Over the last decade, the University has ramped up internal efforts to protect the most financially vulnerable students, increasing institutional financial aid more than fourfold to $84 million annually. Through state, federal, University and donor-provided financial aid, half of undergraduates pay less than full sticker price across the System’s three universities.
The committee also reviewed proposed mandatory student fees and room-and-board rates for the 2017-18 academic year.
Student fees exclude optional student health insurance rates, which are typically established in March. Fees reviewed by the committee help fund costs such as operating campus recreational facilities, student unions, career services, athletics, counseling centers and libraries, and also help with facility maintenance, renovations and utilities.
If approved by trustees, mandatory fees in Urbana-Champaign would increase 0.5 percent, or $16, to $3,038 a year. In Chicago, fees would increase 1.3 percent, or $40, to $3,132 a year. Fees in Springfield would increase 10.4 percent, or $210, to $2,226 annually, through an increase that will take effect in the spring 2018 semester to support student-approved fees for a new student union and environmental sustainability projects.
Proposed undergraduate room-and-board costs would stay at current levels in Urbana-Champaign and Chicago. Costs in Urbana-Champaign, based on the standard double-occupancy room and meal plan, would remain at $10,612 per year. Similar to the guaranteed four-year tuition policy, room-and-board costs in Urbana-Champaign are locked in for up to four years if students continue to live in campus residence halls.
In Chicago, the cost for a standard double-occupancy room and meal plan would remain at $10,960 per year.

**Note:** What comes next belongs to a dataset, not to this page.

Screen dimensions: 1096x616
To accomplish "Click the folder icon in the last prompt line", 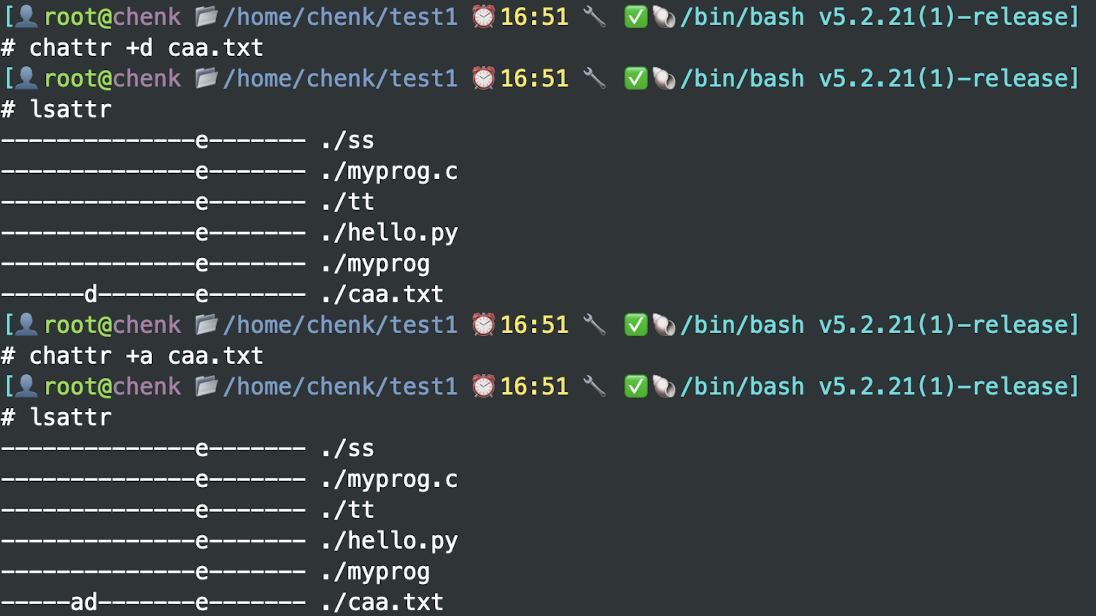I will click(206, 386).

In Springfield, a standard housing and gold meal plan would increase 0.6 percent, or $60, to $10,810 per year.
The University of Illinois System is a world leader in research and discovery, the largest educational institution in the state with more than 81,000 students, more than 24,000 faculty and staff, and universities in Urbana-Champaign, Chicago and Springfield. The U of I System awards more than 20,000 undergraduate, graduate and professional degrees annually.